The Nasa Perseverance rover has been exploring the Jezero crater on Mars since February 18, 2021. After a few difficulties while drilling into the rocks, the robotic rover managed to drill out some of the samples it will cache to retrieve and return to Earth.

Video: NASA’s TESS mission has already identified thousands of possible alien worlds (cover video)

NASA’s TESS mission has already identified thousands of possible alien worlds

Click to enlarge

FOLLOWING

FOLLOWING

The sample return mission, launching no earlier than 2026, will deliver both the Sample Fetch Rover, which will retrieve cached samples, and the Mars Ascent Vehicle to the Martian surface in the Sample recovery lander. Once loaded with samples, the Mars Ascent Vehicle will launch into orbit around Mars where it will be captured by ESA’s Earth Return Orbiter spacecraft, which will return the samples to Earth in the mid-2030s.

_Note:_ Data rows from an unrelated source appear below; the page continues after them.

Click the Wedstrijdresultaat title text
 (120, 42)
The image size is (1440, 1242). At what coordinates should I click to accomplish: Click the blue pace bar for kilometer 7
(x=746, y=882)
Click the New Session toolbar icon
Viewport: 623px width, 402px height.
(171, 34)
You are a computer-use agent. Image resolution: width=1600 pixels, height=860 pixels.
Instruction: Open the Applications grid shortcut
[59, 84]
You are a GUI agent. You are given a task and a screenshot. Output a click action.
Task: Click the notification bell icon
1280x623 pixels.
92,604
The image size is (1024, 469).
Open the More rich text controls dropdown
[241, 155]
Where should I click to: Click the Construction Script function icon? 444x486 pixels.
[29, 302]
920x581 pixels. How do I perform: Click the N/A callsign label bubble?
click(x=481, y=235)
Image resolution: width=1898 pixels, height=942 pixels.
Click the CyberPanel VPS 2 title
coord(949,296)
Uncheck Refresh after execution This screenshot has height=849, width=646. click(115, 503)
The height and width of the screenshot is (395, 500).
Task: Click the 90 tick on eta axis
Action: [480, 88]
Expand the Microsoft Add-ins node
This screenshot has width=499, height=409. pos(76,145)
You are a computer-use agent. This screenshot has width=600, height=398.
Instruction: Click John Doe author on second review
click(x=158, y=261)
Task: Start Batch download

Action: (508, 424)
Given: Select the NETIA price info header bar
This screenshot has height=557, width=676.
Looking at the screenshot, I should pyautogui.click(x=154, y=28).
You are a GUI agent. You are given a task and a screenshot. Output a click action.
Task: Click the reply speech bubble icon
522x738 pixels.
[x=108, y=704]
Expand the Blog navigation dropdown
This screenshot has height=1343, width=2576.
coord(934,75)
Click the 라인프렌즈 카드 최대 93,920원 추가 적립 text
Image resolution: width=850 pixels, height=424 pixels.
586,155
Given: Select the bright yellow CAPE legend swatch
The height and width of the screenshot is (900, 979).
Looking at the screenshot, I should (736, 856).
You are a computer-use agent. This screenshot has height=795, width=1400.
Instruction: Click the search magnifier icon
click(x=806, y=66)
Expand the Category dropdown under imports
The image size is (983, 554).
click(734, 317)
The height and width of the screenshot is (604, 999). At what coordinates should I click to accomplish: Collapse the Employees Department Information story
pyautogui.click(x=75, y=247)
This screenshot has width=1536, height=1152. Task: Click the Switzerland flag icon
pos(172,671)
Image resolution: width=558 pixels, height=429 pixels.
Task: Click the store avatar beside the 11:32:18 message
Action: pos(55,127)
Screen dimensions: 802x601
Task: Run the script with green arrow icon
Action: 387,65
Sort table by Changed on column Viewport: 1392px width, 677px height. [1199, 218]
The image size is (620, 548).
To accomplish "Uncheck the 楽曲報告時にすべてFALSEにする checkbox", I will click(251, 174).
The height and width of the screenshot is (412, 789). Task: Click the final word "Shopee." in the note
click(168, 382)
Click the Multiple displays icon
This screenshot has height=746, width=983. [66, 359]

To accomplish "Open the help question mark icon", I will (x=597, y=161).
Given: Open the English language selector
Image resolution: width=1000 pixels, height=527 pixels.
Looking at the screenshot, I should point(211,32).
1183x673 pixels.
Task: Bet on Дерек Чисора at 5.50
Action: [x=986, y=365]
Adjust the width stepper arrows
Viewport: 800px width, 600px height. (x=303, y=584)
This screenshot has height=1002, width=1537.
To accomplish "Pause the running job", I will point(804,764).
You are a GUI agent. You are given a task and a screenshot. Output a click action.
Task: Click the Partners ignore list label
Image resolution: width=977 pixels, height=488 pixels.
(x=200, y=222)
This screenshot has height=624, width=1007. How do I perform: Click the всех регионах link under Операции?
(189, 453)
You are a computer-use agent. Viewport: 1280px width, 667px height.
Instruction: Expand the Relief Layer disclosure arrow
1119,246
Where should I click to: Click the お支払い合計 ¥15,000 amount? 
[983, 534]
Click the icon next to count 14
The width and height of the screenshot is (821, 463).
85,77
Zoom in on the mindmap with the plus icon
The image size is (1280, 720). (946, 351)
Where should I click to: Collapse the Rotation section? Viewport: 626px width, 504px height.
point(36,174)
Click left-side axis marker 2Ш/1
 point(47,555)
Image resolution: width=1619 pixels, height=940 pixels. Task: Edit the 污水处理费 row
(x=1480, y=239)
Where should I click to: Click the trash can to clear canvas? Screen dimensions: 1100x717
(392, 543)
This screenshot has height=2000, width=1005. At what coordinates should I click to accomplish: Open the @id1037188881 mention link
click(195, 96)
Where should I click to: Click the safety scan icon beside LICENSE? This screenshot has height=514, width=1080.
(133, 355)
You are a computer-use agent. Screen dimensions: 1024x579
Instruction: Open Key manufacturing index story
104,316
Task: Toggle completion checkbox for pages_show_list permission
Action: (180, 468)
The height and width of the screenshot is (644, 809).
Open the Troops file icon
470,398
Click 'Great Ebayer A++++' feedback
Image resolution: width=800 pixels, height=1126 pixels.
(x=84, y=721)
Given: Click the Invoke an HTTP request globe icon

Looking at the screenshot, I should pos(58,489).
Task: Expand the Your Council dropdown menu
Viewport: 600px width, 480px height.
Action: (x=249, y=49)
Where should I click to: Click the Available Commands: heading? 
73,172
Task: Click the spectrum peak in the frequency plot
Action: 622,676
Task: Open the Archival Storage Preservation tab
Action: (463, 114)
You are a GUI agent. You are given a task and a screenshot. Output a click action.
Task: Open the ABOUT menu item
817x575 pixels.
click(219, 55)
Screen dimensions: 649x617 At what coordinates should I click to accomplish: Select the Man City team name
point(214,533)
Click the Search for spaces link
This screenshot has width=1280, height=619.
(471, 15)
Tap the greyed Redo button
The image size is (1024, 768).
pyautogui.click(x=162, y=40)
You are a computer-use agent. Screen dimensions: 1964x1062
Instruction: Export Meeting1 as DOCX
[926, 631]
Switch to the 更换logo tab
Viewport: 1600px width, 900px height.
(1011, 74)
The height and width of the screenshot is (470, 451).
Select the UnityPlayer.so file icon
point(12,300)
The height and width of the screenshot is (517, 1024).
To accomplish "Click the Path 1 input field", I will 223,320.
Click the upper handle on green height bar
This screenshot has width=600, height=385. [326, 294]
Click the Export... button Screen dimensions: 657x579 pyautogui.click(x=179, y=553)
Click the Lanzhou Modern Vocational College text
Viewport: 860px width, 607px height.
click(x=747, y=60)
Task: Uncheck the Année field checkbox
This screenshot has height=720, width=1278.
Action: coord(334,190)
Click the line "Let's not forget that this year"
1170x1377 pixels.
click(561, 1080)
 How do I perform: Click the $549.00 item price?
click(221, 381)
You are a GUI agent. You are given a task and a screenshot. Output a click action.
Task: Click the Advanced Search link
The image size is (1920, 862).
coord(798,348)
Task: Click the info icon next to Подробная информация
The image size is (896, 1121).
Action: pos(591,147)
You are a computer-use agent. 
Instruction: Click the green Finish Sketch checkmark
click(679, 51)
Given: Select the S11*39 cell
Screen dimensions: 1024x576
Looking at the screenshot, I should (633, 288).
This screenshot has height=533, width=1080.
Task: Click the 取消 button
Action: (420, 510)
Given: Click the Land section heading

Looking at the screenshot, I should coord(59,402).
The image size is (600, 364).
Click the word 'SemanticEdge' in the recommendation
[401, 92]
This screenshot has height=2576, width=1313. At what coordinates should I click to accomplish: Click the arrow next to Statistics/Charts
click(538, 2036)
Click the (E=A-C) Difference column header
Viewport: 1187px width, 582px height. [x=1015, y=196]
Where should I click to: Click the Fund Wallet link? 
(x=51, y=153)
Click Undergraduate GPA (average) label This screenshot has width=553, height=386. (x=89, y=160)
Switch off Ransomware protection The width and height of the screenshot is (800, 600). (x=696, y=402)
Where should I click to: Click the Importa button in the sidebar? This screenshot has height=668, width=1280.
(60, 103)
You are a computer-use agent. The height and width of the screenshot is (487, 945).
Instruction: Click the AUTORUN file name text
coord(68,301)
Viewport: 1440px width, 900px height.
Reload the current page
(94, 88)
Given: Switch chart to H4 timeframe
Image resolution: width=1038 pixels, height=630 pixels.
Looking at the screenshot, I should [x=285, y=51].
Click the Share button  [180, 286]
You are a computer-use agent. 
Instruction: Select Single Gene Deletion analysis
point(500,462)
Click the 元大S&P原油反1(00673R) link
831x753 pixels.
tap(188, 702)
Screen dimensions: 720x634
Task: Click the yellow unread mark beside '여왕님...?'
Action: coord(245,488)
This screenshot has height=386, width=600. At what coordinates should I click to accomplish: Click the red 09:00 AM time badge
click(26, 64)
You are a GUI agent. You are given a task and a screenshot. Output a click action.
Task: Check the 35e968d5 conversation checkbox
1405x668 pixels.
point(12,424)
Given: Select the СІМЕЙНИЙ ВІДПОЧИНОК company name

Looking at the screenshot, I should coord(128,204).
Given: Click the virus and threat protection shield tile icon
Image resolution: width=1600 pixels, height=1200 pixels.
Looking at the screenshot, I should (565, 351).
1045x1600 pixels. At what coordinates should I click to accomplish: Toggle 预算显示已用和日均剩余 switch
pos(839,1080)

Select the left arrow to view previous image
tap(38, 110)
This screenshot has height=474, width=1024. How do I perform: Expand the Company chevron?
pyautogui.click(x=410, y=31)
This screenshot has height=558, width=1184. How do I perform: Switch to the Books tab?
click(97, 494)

Robotic missions to Mars have conducted experiments designed to detect signs of life, existing or ancient, from the NASA Viking landers in the 1970s. But as the evidence increasingly points to the possibility that conditions were once conducive to life on marsno experiment so far has shown conclusive evidence that life ever took root on the planet.

The sample return mission will allow scientists to bring all the scientific tools at their disposal to investigate the samples – including the ability to build new tools to suit the task – giving researchers the best chance of determine whether there is, or ever was, life on Mars.